* **Task to complete**
Within the entries below, every line containing "dropdown" is to be copied.

### Data excerpts

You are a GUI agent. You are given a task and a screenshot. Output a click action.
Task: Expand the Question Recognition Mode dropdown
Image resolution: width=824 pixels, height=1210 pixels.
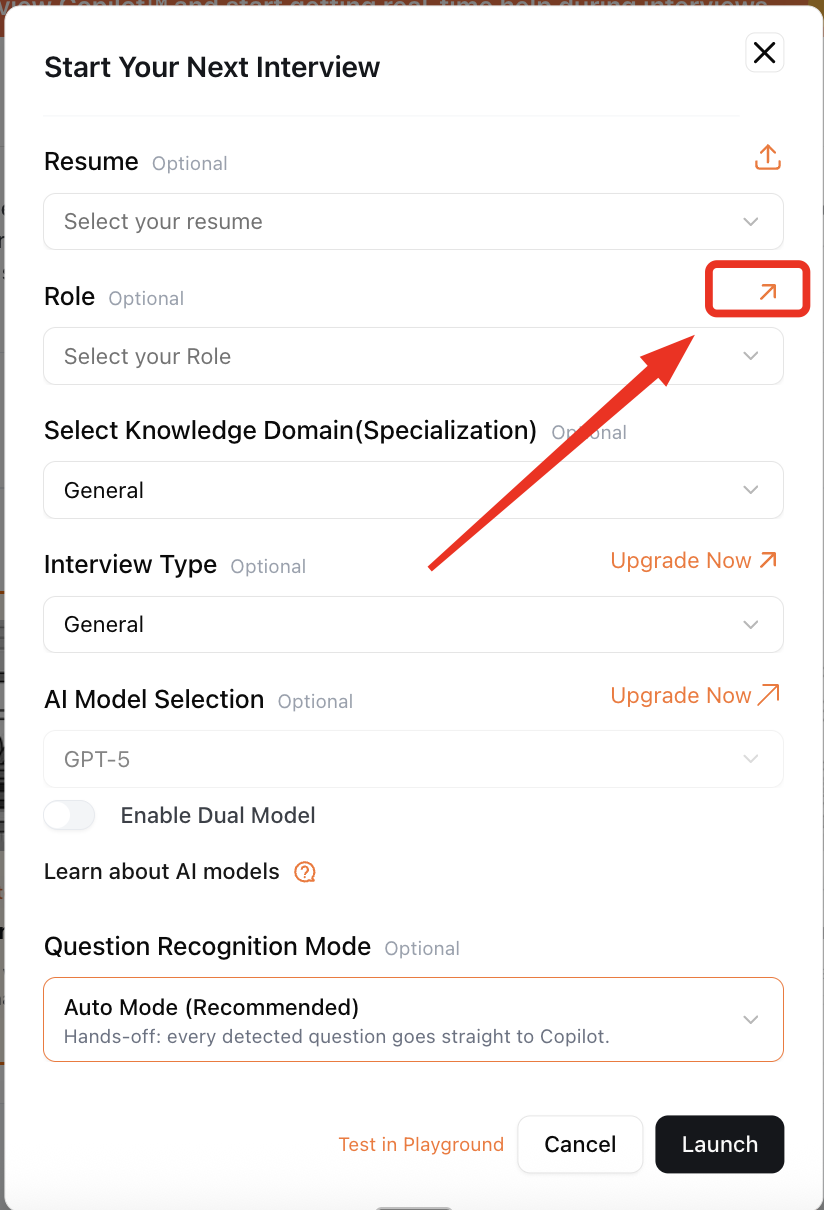point(400,1019)
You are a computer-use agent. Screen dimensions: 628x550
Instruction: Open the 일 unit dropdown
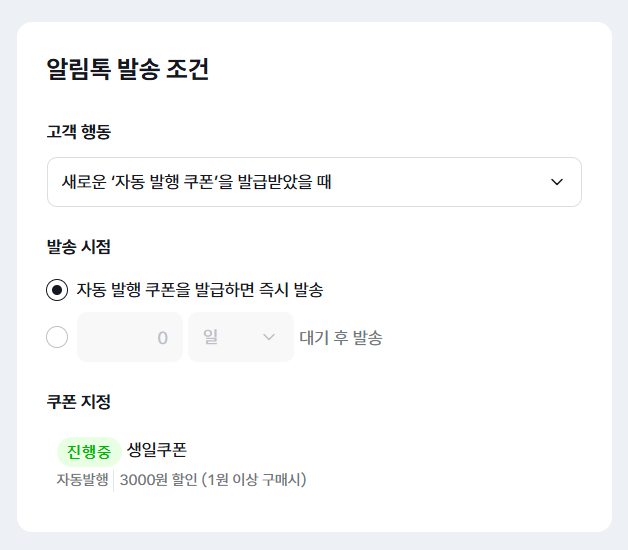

######

* **Problem solution**
Task: Expand the Question Recognition Mode dropdown
Instruction: Open the 일 unit dropdown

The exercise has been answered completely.